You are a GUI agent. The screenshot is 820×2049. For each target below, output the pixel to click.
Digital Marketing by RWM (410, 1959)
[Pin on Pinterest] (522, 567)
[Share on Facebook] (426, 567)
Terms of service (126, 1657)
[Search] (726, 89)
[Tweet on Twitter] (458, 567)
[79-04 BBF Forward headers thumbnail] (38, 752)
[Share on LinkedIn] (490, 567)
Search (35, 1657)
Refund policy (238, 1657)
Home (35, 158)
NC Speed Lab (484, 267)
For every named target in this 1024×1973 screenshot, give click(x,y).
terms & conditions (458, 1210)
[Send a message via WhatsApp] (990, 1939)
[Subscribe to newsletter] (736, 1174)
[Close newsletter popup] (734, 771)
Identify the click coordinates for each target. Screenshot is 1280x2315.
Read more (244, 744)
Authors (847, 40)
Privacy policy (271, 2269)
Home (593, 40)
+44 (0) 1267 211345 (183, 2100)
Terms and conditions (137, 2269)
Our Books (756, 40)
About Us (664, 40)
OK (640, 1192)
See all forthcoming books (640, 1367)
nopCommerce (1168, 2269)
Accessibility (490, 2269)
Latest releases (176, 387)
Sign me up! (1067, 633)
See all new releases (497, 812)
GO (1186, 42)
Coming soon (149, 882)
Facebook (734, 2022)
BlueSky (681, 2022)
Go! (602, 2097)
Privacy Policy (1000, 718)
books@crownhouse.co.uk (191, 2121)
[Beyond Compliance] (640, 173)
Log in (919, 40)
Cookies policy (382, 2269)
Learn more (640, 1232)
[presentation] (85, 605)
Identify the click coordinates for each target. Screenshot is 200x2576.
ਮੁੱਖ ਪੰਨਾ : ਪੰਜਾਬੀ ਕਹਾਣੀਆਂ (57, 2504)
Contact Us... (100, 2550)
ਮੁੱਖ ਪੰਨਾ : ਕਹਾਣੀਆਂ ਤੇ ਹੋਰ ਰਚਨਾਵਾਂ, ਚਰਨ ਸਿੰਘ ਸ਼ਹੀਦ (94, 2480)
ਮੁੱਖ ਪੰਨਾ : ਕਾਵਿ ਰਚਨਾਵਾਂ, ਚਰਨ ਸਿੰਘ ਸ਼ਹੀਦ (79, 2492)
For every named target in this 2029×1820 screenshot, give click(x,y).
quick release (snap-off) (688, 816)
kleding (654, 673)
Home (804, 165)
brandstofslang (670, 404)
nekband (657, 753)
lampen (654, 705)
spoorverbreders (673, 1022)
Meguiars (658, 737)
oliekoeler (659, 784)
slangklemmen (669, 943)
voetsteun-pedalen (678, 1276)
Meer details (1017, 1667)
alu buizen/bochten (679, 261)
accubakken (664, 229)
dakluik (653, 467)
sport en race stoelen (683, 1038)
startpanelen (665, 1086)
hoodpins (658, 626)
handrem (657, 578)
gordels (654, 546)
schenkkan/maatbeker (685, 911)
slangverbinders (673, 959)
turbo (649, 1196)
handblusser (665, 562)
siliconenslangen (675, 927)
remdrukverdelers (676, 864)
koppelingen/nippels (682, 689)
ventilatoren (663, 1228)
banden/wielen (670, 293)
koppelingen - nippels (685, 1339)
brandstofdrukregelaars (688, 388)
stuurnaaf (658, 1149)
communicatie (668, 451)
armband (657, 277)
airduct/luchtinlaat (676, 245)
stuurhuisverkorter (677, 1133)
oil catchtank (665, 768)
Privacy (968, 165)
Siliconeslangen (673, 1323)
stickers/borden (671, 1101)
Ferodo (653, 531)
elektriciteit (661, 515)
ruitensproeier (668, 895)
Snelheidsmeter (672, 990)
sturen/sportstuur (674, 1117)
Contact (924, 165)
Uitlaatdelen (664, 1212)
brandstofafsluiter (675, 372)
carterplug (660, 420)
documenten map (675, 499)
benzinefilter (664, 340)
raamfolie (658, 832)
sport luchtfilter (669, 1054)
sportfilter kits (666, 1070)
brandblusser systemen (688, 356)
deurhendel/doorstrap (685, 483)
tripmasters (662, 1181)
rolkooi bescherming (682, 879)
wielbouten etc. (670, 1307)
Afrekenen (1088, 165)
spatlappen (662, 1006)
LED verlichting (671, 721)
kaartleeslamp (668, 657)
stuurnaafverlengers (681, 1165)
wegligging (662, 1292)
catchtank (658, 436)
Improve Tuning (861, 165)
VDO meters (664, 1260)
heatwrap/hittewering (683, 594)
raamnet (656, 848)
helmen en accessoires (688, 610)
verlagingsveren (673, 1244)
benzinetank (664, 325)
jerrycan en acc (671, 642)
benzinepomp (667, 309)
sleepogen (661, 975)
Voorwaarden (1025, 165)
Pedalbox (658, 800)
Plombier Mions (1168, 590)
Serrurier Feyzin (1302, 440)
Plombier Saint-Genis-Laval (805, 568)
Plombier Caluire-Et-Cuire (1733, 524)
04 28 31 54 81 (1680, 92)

★ ★ ★ ★ ★

_DIRECTIONS FOR THIS TASK_.
Take the line above containing "turbo (649, 1196)", the line containing "communicatie (668, 451)", and all lines in between, and copy them exactly without anything else.

_TASK RESPONSE_.
turbo (649, 1196)
handblusser (665, 562)
siliconenslangen (675, 927)
remdrukverdelers (676, 864)
koppelingen/nippels (682, 689)
ventilatoren (663, 1228)
banden/wielen (670, 293)
koppelingen - nippels (685, 1339)
brandstofdrukregelaars (688, 388)
stuurnaaf (658, 1149)
communicatie (668, 451)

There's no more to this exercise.